En tercer lugar, los trastornos mentales (depresión, trastornos ansiosos, hiperactividad, etc.)
y los suicidios no son sólo enfermedades a curar o problemas a prevenir, sino que se trata
de objetos que interrogan sobre el carácter mismo de “lo normal y lo patológico”, y también
sobre nuestros modos de vida y representaciones colectivas. Dicho de otro modo, los
trastornos mentales no son sólo una cuestión médica, sino una cuestión social y política que
concierne a distintas instituciones (familia, escuela, empresa, etc.) y que habla de
transformaciones culturales, procesos de socialización y de la composición de la estructura
social. De hecho, en salud mental la definición misma de los síntomas no proviene sólo del
dominio de la enfermedad, sino de la vida social en general: ellos son la expresión de una
dificultad asociada a los criterios de funcionamiento social (pensemos en el creciente
diagnóstico de “trastorno de déficit atencional con hiperactividad” en las escuelas chilenas).

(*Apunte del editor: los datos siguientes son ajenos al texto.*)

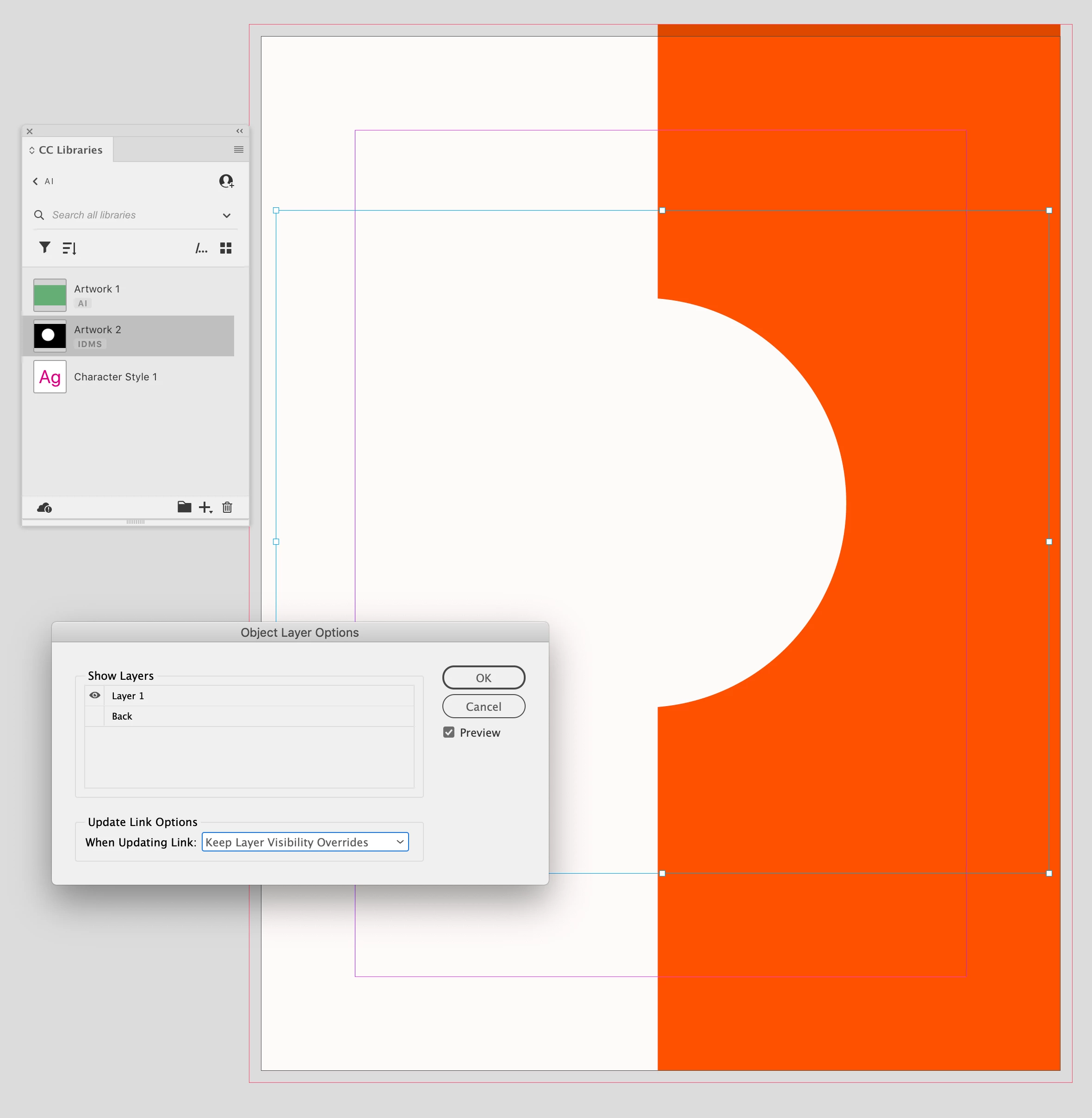Select the Artwork 1 green thumbnail
Image resolution: width=1092 pixels, height=1118 pixels.
click(x=50, y=295)
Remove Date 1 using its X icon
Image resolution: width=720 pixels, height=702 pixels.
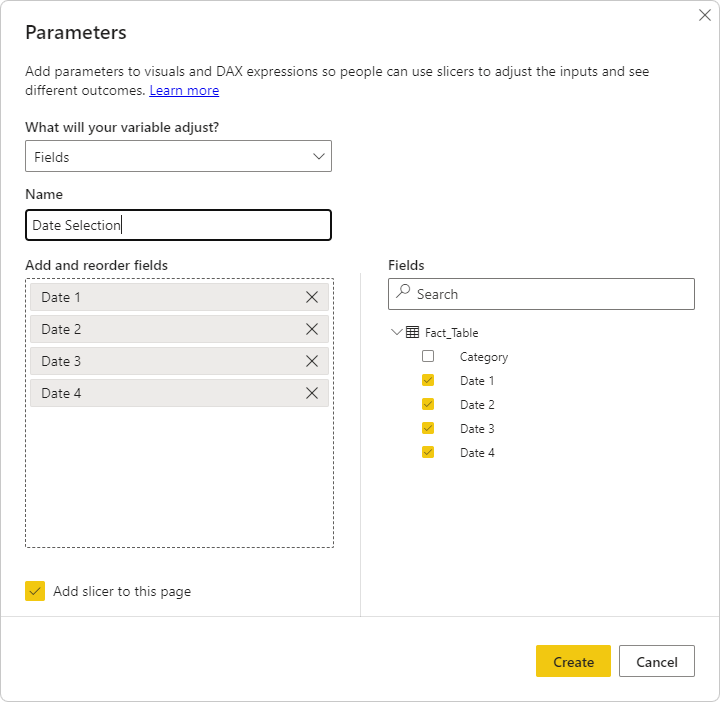coord(312,297)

¿En qué medida los trastornos mentales de los niños y adolescentes chilenos son
indicadores de una serie de sufrimientos y malestares que aquejan al “nuevo Chile”? ¿En
qué medida esta “nueva epidemia” expresa el impacto subjetivo de las transformaciones
sociales ligadas a un proceso acelerado (y desigual) de modernización? ¿Cómo nos estamos
haciendo cargo de estos problemas?

No cabe duda que en Chile los trastornos mentales en niños y adolescentes son un
verdadero problema que no sólo debe ser parte de una agenda prioritaria en salud pública,
sino que también debe ser objeto de debate social, puesto que sus sufrimientos y malestares
interpelan –una y otra vez- nuestras formas de “hacer sociedad”.